The debate, which was co-hosted by BSU’s College Republicans and Young Democrats, was the result of several months of public scrutiny by Republican lawmakers regarding the university’s diversity efforts. Such programming includes separate graduation ceremonies for underrepresented students and the hiring of additional DEI staff, according to Boise State Public Radio and Idaho Ed News.
In July, 28 state lawmakers led by Rep. Barbara Ehardt (R-Idaho Falls) sent a letter to newly instated BSU president Marlene Tromp arguing that allocating money toward DEI programming goes against the ‘Idaho way’ and could instead be used to lower tuition costs. Since then, several of the letter’s signatories have threatened to pull funding from BSU.
During Tuesday’s debate, however, both Ehardt and Rep. Bryan Zollinger (R-Idaho Falls) said they would not vote to cut any funding and claimed they were unaware that other lawmakers were putting forth that suggestion.

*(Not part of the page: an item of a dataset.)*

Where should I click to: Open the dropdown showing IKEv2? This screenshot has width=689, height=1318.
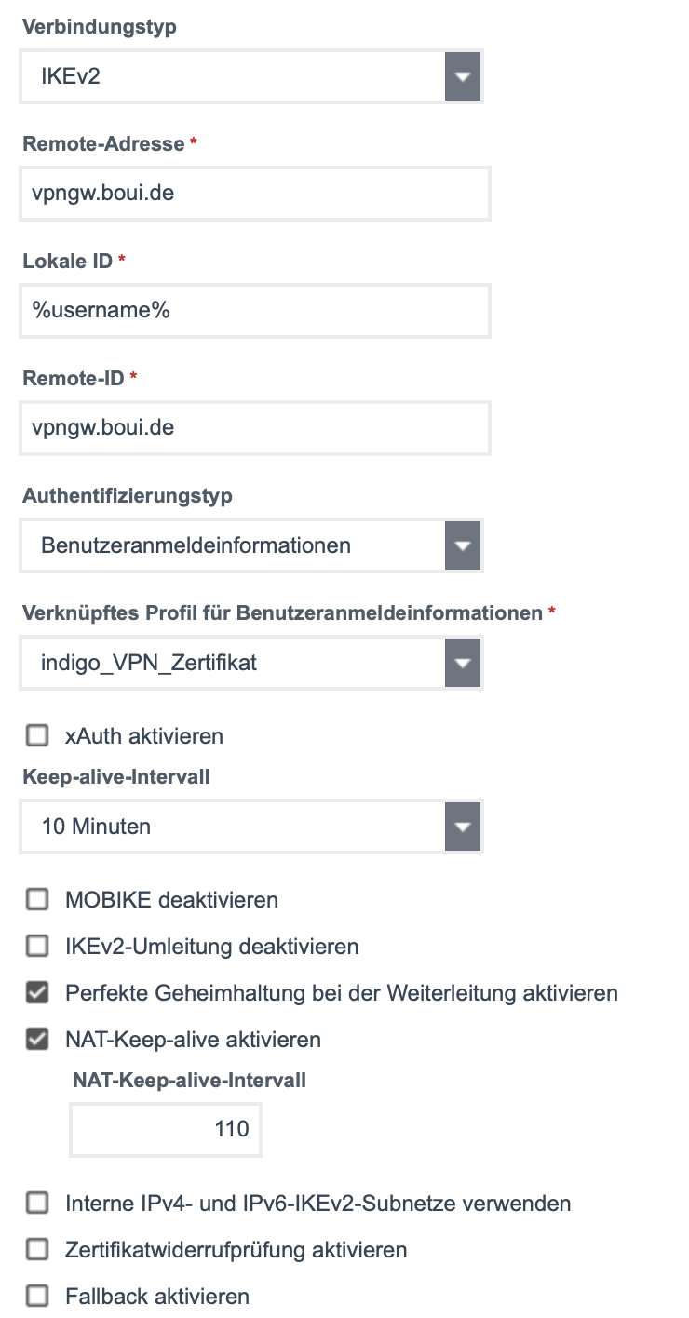pyautogui.click(x=233, y=76)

Instead, they took issue with the way BSU is implementing DEI efforts, suggesting that such programming is “dividing” and “segregating,” according to Boise State Public Radio.
Most of BSU’s diversity programs are funded by grants and corporate sponsorships, according to The Idaho Press.
Rep. Mat Erpelding (D-Boise) and Sen. Cherie Buckner-Webb (D-Boise) took issue with Ehardt’s use of the term “segregation.” Erpelding, who teaches at BSU, said the word specifically refers to historical and institutional structures designed to oppress members of underrepresented groups and does not apply to DEI programs. He and Buckner-Webb both argued that programs for underrepresented individuals foster a sense of inclusion on a campus where 75 percent of the student body is White. In addition, they argued that diversity and inclusion in higher education benefits the state’s economy.
Erhardt and Zollinger also expressed concern that supporters of President Donald Trump had been bullied on campus for wearing “Make America Great Again” hats. They accused the university of discouraging conservative viewpoints and using taxpayer dollars to support a “social justice agenda,” according to Idaho Ed News.
Reporters said the evening was mostly cordial, though students did display some “displeasure” with Ehardt. The representative told The Idaho Statesman that she considered the event a success, since a variety of individuals with different political beliefs showed up and listened to one another.